May 18, 2025
A reflection from Fr. Loi
“BEHOLD, I MAKE ALL THINGS NEW”
As followers of Christ, our hope ultimately rests in the promise that Christ will come back for us one day and make all things new. But what about the here and now? What can we hang our hope-hat on today, tomorrow, and every other day of the year? There are so many ways and signs that God provides fresh and ongoing hope for each of us in our daily lives. However, let me offer some ways that God creates an ongoing newness for our good as an ongoing hope for us.
First, God restores. Restoration means that we once had something; we lost it and later got it back. God can restore. In other words, God can restore anything according to His will. And remember that when God restores us, He not only restores what we lost but also adds more blessings that will amaze us. Our total surrender and faithfulness to God will always open the door for God’s restoration to begin. For example, God restores us to a right relationship with Him through the gift of forgiveness and justification. Additionally, God restores life, security, and
hope to broken people, the broken world, and to all of us. Whether it’s our hearts, finances, relationships, or lives that need mending, God always has a plan to heal and restore. Although we don’t know God’s exact plans for our future, we do know He is good, and we fully believe restoring our hearts and our lives is on His holy to-
do list.
Second, God reconciles. The mission of God in our fallen, broken world is reconciliation. God’s reconciling mission involves the very in-breaking of the Kingdom of God, as realized through Jesus’ incarnation, His life and ministry and
preaching, and through His death and resurrection. God’s initiative of reconciliation through Christ transforms us into God’s new Creation. This is to say, God is reconciling to Himself all things through Jesus. By restoring our right relationship to God, Jesus also opened the door for us to live in the right relationships with each other, creation, and ourselves. Christ is God’s ambassador, bringing the divine message of reconciliation to us. We are then invited to become Christ’s ambassadors, bringing the message of reconciliation to our family, to our parish, to our community, and to our world.
Last but not least, God resurrects. God makes dead things alive again. Literally. He has power over death in every sense, and He demonstrated that to us when He raised Jesus from the dead. As human beings, we can get so easily
discouraged when we think about all the times we have failed and given in to our temptations. However, remember we have the same power and spirit that raised Jesus from the dead, dwelling in us. That power, that spirit, that grace is much bigger than our sins and gives us great hope. If we lay down our weak, flawed, and imperfect existence, we trust that God will resurrect it with new life, new grace, and new resurrection.

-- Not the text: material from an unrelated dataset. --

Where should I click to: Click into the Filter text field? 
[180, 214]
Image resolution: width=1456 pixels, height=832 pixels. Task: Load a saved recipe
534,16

The vision disclosed in this weekend’s lesson reveals the true end or goal of life, the destiny of creation that has been taken up into the life of Jesus Christ, our Risen Lord. On that day, He would make all things new. However, we don’t have to wait until that day to see it happen. Our Risen Lord is making all things new, here and now. With His ability and authority of restoration, of reconciliation, and of resurrection, He is making all things new. He is transforming our life, our security, our imperfection, our weakness, our hope, our Church, our world, so on
and so forth.
And the source and summit of God’s ability to make all things new happens in the Eucharist celebration. In the Mass, the world is young again. In the liturgy, the Word bespeaks a freshness that does not age. In the Eucharist, bread and wine, given to us centuries long past, become food for the morrow. In the Words of Consecration, Christ’s command for us to love one another becomes anew than ever. And in His Body and His Blood, like a woman giving birth, God makes all things new.